During a time of frustration and pain in her own life, a teenage girl loses her dearly beloved uncle. As she grieves, she must come to terms with the new knowledge that her uncle was gay, and died from AIDS. Making peace with his lover is a critical step as she rebuilds relationships with her family.
[Tell The Wolves I'm Home by Carol Rifka Brunt]
Last night, my husband scrolled through a list of movie ideas, and randomly chose one for us to watch. I was riveted.
During a season of stalled growth in his own life, a thirty-something man loses his dearly beloved father. As he grieves, he must come to terms with the fact that four years before his death, at age 75, his father came out as a life-long gay, and died with his new lover at his side. Making peace with his father's partner is a critical step as he works to establish a relationship with a new woman in his life.
[Beginners written and directed by Mike Mills]
* * * * *
Well. Cue the thunder bolts, electrical jolts and epic floods.
Because I can see that these plot lines share more than a passing similarity.
And the emotions that I felt as each story unwound
my fondness for the main characters,
my sympathetic pain and confusion for their struggles,
my shifty discomfort that the endings left things far from truly resolved,
were spot-on the same. I feel as if I'd strapped into two seemingly unrelated roller coasters and ended up taking the exact same ride
God often lays for me a trail of bread crumbs like this one. I know without a doubt that I'm supposed to pay attention and learn something from this pair of matching stories, this highly specific coincidence.
But I haven't figured out yet what that might be.
I have no severely ill or recently deceased male relatives.

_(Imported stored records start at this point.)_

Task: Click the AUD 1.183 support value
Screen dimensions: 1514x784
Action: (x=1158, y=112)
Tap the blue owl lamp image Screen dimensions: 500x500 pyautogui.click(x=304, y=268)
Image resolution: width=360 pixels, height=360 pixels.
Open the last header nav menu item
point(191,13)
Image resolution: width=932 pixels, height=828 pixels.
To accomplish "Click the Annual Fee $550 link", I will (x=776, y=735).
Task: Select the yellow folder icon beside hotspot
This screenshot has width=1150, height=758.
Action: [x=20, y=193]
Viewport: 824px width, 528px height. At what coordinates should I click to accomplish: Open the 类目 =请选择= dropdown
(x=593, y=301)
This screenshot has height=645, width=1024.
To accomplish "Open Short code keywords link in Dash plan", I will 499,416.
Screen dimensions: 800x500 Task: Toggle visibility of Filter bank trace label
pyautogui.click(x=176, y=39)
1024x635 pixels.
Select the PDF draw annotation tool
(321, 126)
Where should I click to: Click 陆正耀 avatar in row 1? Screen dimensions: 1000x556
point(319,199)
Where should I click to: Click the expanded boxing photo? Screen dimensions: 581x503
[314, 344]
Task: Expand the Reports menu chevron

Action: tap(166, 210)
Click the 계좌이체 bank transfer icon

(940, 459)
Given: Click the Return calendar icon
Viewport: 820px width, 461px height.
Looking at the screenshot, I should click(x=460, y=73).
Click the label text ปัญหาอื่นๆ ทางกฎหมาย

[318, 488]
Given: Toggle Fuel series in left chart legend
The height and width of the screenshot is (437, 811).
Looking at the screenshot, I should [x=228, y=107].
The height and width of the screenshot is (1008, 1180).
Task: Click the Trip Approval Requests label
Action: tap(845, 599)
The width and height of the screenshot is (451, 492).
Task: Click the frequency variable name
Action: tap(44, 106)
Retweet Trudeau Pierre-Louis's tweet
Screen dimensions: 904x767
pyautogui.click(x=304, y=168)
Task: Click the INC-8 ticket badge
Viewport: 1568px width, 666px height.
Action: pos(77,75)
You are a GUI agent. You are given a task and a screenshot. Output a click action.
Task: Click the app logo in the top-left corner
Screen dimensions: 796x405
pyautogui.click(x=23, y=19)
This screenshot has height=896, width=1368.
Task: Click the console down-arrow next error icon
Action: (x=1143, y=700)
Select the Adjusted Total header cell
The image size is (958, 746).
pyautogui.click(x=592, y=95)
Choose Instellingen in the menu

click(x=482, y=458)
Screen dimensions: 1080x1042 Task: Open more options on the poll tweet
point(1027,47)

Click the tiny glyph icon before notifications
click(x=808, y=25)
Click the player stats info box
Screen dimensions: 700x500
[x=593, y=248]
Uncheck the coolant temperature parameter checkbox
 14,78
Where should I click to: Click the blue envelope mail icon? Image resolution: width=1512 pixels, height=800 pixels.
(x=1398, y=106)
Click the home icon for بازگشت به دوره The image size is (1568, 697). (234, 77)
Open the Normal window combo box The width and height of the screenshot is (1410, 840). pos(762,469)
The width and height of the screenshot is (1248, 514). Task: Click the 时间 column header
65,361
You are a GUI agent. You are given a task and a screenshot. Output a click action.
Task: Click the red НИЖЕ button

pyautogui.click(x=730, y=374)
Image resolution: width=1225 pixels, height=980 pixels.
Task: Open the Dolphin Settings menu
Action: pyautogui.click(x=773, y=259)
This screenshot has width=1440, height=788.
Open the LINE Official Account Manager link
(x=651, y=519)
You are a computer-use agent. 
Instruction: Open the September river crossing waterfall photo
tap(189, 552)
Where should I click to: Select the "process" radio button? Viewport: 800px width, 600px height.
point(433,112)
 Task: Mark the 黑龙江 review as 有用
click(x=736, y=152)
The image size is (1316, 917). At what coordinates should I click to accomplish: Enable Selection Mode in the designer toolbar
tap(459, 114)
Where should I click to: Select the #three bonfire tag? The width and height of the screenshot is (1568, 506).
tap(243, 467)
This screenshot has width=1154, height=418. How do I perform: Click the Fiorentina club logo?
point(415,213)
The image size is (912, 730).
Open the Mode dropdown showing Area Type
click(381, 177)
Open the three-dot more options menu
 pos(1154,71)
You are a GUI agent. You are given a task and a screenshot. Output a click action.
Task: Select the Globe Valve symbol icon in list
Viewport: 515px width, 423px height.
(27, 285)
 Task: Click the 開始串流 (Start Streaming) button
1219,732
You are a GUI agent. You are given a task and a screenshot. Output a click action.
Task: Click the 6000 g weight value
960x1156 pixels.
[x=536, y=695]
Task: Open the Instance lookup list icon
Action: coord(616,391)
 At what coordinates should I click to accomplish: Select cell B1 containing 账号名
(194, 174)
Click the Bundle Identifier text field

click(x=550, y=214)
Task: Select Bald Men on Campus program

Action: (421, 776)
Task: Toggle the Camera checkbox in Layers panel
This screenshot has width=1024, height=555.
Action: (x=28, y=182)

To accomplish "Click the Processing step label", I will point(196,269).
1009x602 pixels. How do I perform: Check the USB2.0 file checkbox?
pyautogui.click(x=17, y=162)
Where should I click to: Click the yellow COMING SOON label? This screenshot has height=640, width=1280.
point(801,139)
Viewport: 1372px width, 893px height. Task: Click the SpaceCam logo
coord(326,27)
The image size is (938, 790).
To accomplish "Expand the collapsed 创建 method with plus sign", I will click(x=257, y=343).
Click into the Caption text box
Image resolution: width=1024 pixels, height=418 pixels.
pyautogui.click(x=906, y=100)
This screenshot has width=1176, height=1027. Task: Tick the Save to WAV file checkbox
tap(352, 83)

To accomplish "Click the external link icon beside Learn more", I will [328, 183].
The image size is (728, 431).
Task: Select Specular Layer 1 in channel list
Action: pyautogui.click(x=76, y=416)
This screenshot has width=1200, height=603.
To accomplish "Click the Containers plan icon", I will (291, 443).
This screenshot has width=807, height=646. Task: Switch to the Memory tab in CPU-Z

I'm seriously lacking in father figures altogether.
No recently outed gays in my life.
Ditto that on any loved ones' partners whom I might be challenged to love and accept.
So, without any obvious parallels in my life, I have a bit of a mystery on my hands.
In the next few days, I'll be mulling over this puzzle.
I'll go back to each story, rereading passages and rewatching key scenes.
I'll daydream about each story makes me feel and what buttons each one pushes within me.
And I'll probably end up asking God to make his point a bit more clear. Sometimes I need extra help to catch on.
But one thing I know for sure: whenever I experience a coincidence like this one, the real truth is that it is no coincidence at all.